At one point, Henry was where the left-back should be, and the fact that he played the ball square to Tim Cahill, a temporary central defender, should tell you everything you need to know about Saturday's game between the New York Red Bulls and Arsenal.
When Henry was taken off after roughly 55 minutes, the legend milked the applause, waved to all corners of the ground, hugged Abou Diaby, sat on the bench for the rest of the game and still won the man of the match award -- regardless of the fact that his most memorable contribution was whacking a free kick high over the bar. If the previous description didn't tell you everything you needed to know about the game, this definitely should.
For Arsenal, fresh off the back of a transatlantic trip, this was a game played at an exhibition pace. A small piece of their preseason routine, that was the way it was always going to be. If the first half saw the likes of Aaron Ramsey, Jack Wilshere and Wojciech Szczesny, the second was made up of players who will rarely, if ever, get near the team for the duration of the 2014-15 campaign.
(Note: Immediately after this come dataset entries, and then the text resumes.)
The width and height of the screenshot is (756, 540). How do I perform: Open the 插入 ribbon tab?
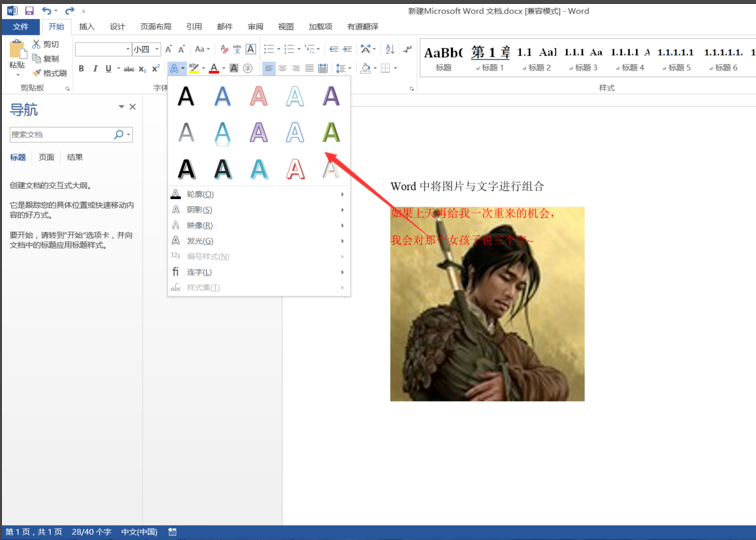click(87, 27)
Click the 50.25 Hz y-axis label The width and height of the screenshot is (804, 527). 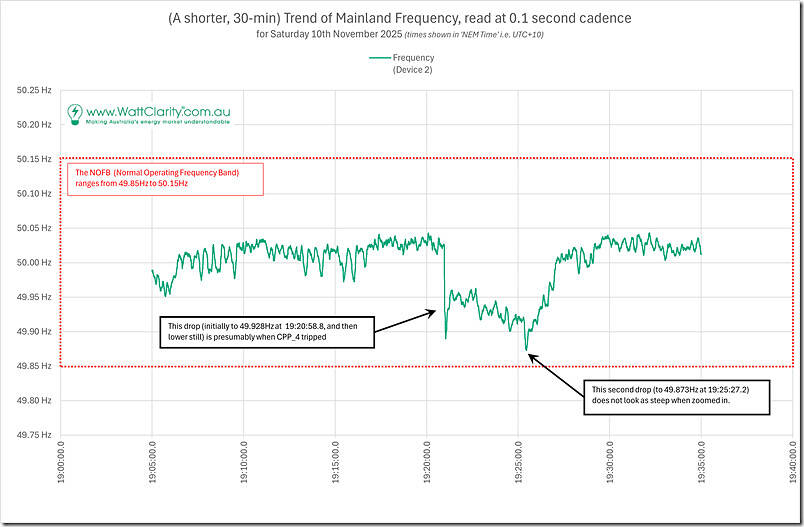32,90
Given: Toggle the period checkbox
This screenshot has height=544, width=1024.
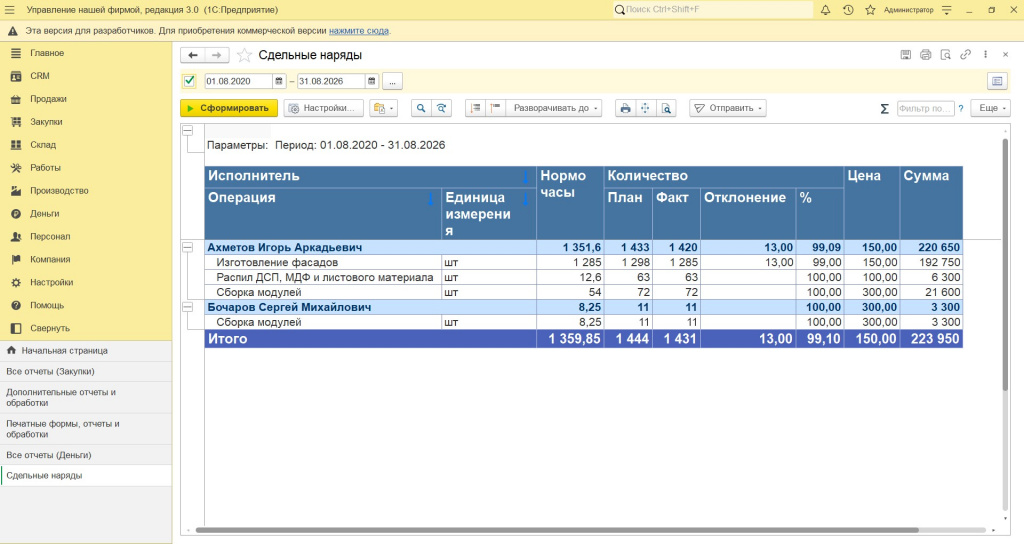Looking at the screenshot, I should click(x=189, y=81).
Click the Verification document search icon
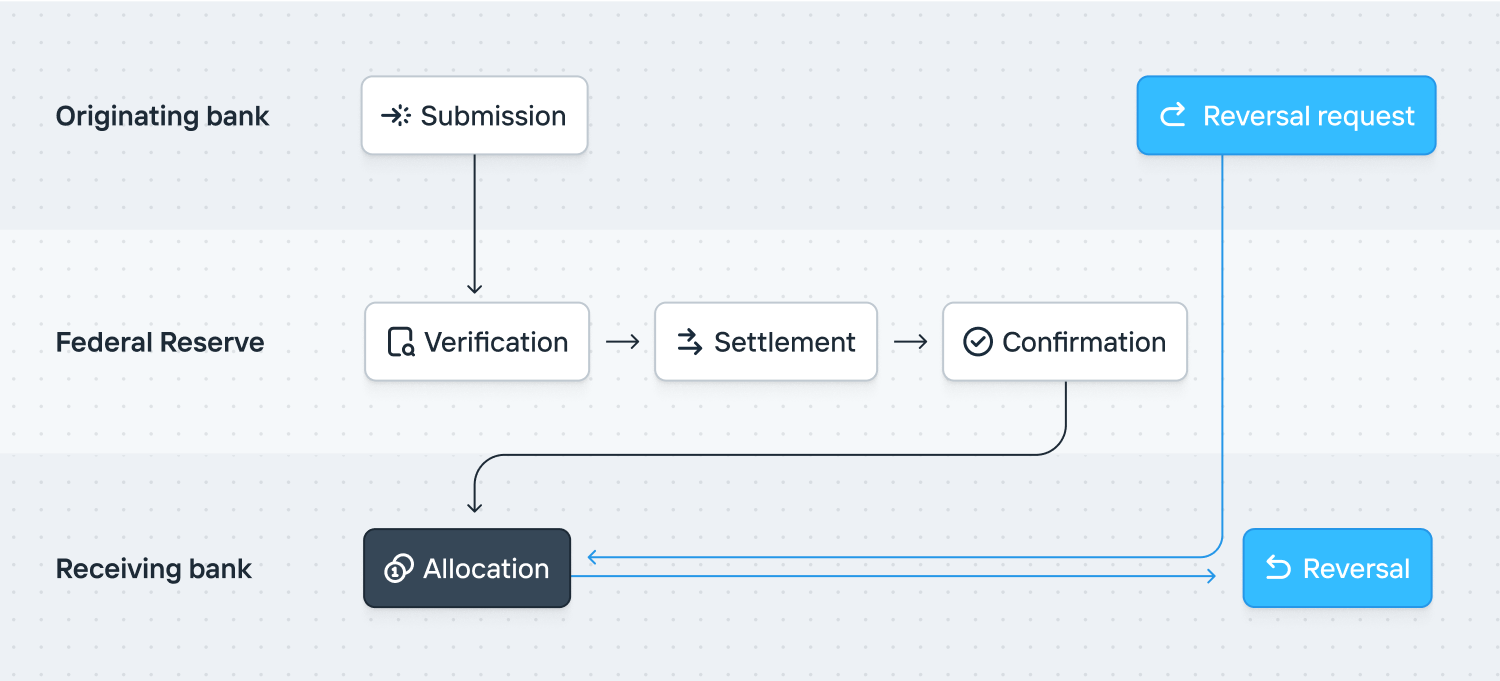This screenshot has width=1500, height=681. click(401, 342)
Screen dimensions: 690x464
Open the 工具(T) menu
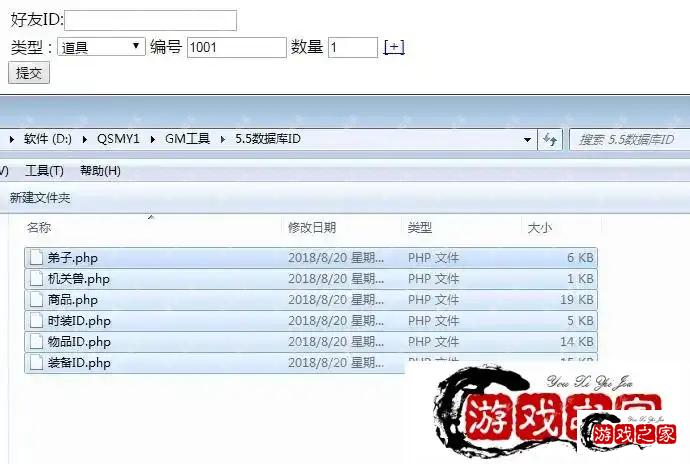[44, 171]
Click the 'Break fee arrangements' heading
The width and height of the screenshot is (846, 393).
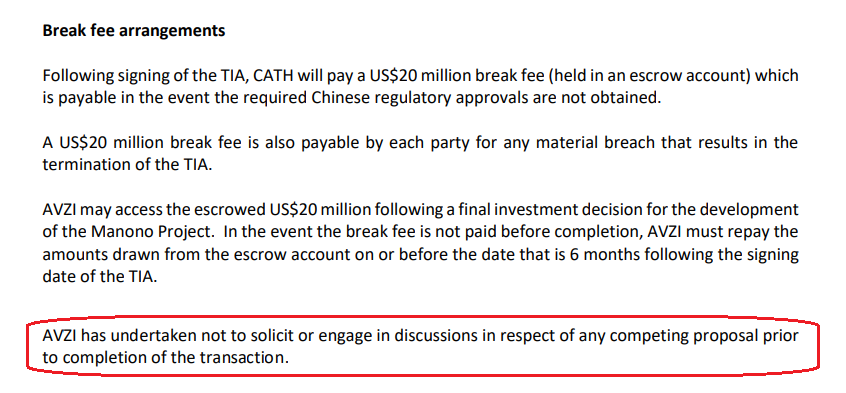pyautogui.click(x=134, y=31)
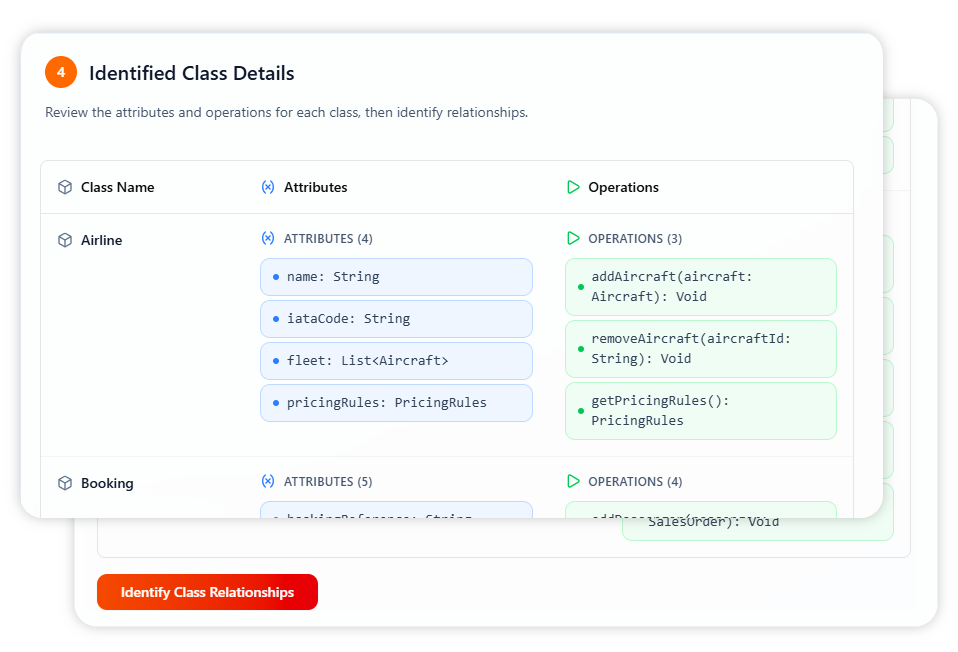Image resolution: width=958 pixels, height=652 pixels.
Task: Click the cube icon beside Class Name header
Action: (x=65, y=187)

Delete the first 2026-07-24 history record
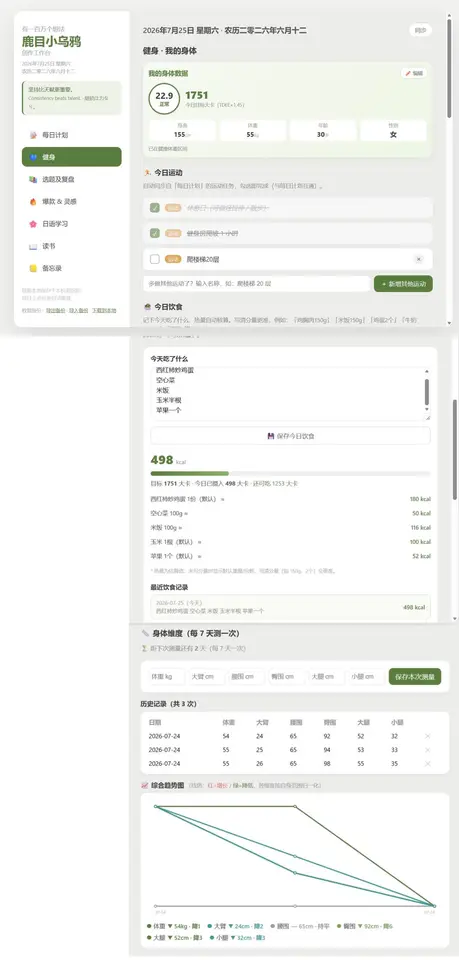[x=427, y=736]
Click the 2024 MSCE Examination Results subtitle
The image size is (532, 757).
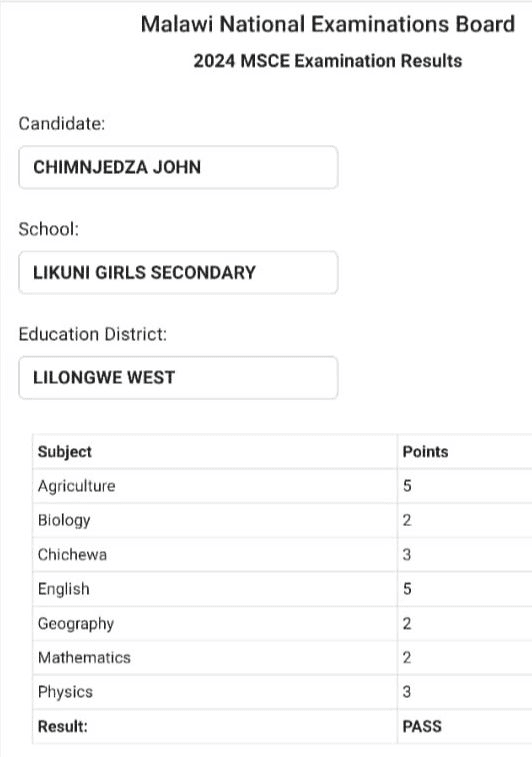(328, 61)
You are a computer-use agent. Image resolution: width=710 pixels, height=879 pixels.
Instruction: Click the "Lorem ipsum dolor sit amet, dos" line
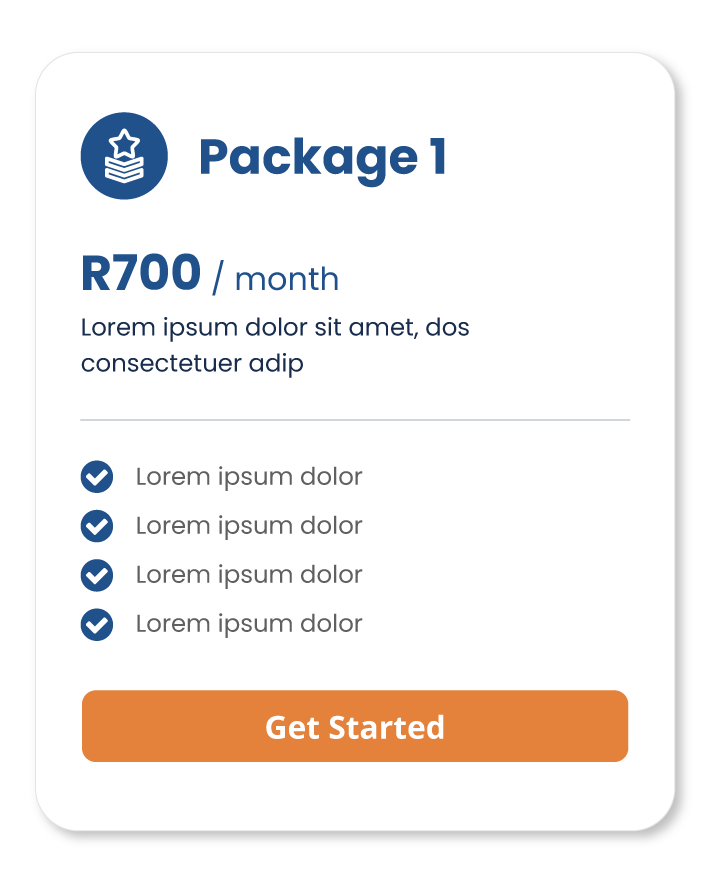[x=275, y=328]
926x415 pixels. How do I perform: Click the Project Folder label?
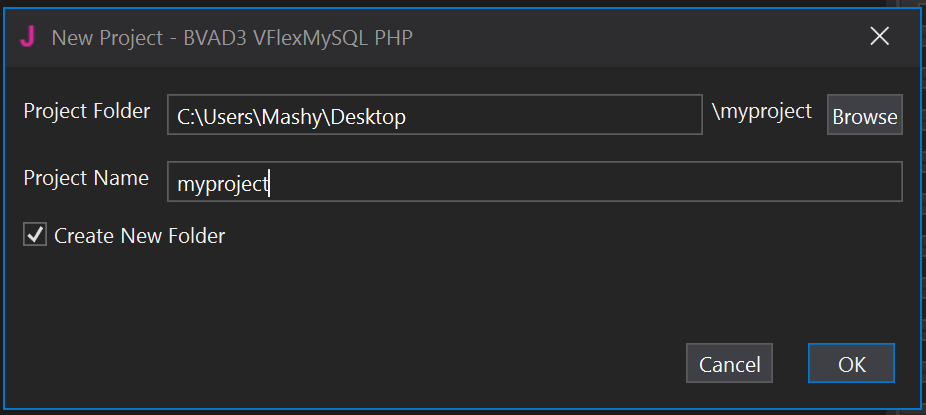tap(87, 111)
Nacho Monreal is unlikely to ever play centre-half for the Gunners again, while guys like Jon Toral, Kristoffer Olsson and Ignasi Miquel will have to do a lot more to convince Arsene Wenger they are ready for first-team action. The complete lack of forward options would have a more delicate man crying this morning.
But the game itself, as dull as it was, was about more than just the 90 minutes. In the Red Bull Arena, Arsenal fans outnumbered their local counterparts by about 10 to one. The shirts were red and white or yellow and blue. The songs were about the players from London. Despite the loss, the fans got to experience the fact that Arsenal is about more than what happens on the pitch.
From the communal Goonerism on 14th Street for a couple of nights before the game to poring over the defeat on the way back from the giant car park that's home to Red Bull Arena, it was a reminder that football, for all the emphasis on the game itself, is a way of bringing people together in so many ways. The 90 minutes are just a part of what fans experience week in, week out. The rest of it -- the singing, dancing, drinking, hugging and jumping around -- is so important too.
Arsenal will continue their preparations for the new season in their Austrian training camp and at the Emirates Cup next weekend. However, the New York trip will have played its part in terms of commercialism and fitness, and it will be something those of us who were there won't ever forget for so many reasons.